Your body has no way of storing zinc like it can Vitamin D, so you have to eat zinc-rich foods or take a supplement regularly. If you choose the supplement option, do it a couple of times a week, not every day. Choose a gluconate or an amino acid chelate form.
In case you were wondering…
Why didn’t I talk about 5-HTP, Tryptophan, GABA, Theanine or St. John’s Wort? Well, these are band-aids. They don’t address the root cause of the problem – poor nutrition and chronic inflammation. Other than SAM-e, all the other supplements recommended here are actual nutrients that you need on a daily basis.
Once you’ve provided your body’s needs for these nutrients either through your diet or with supplements, then you can start looking at other non-nutritional cause of mood issues with your doctor.
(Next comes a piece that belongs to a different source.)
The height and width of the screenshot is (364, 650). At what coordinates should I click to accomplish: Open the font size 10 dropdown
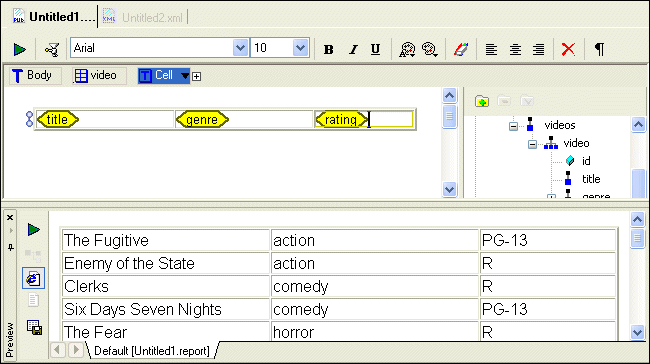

*Individual results will vary. Nutritional therapy may only help support healthy mood if poor nutrition (and associated deficiencies) was a preexisting condition.
These statements have not been evaluated by the Food and Drug Administration. This product is not intended to diagnose, treat, cure, or prevent any disease. Research suggests that improving omega-3 fat intake from a concentrated source may help support a healthy mood. Some, but not all studies, indicate that 2,000 mg of omega-3 fats daily with a higher concentration of EPA may offer benefit.